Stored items
__________________________________________________
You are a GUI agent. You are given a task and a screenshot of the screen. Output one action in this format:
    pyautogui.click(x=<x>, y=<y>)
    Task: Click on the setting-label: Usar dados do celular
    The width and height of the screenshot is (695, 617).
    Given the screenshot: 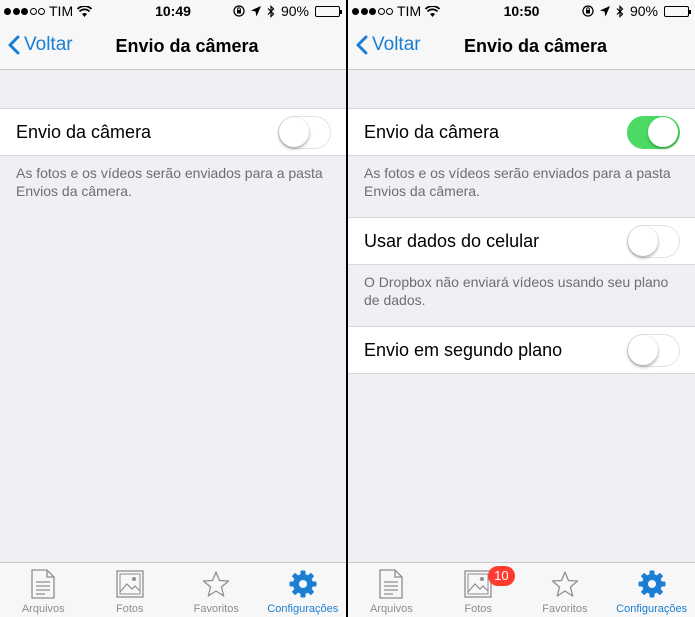 What is the action you would take?
    pyautogui.click(x=452, y=240)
__________________________________________________
**JOB ITEM**
Render the listing above as a Markdown table with the columns Row and Listing line, running from its first line through the line containing "The width and", blank lines omitted.

**REPLY**
| Row | Listing line |
|---|---|
| 1 | You are a GUI agent. You are given a task and a screenshot of the screen. Output one action in this format: |
| 2 |     pyautogui.click(x=<x>, y=<y>) |
| 3 |     Task: Click on the setting-label: Usar dados do celular |
| 4 |     The width and height of the screenshot is (695, 617). |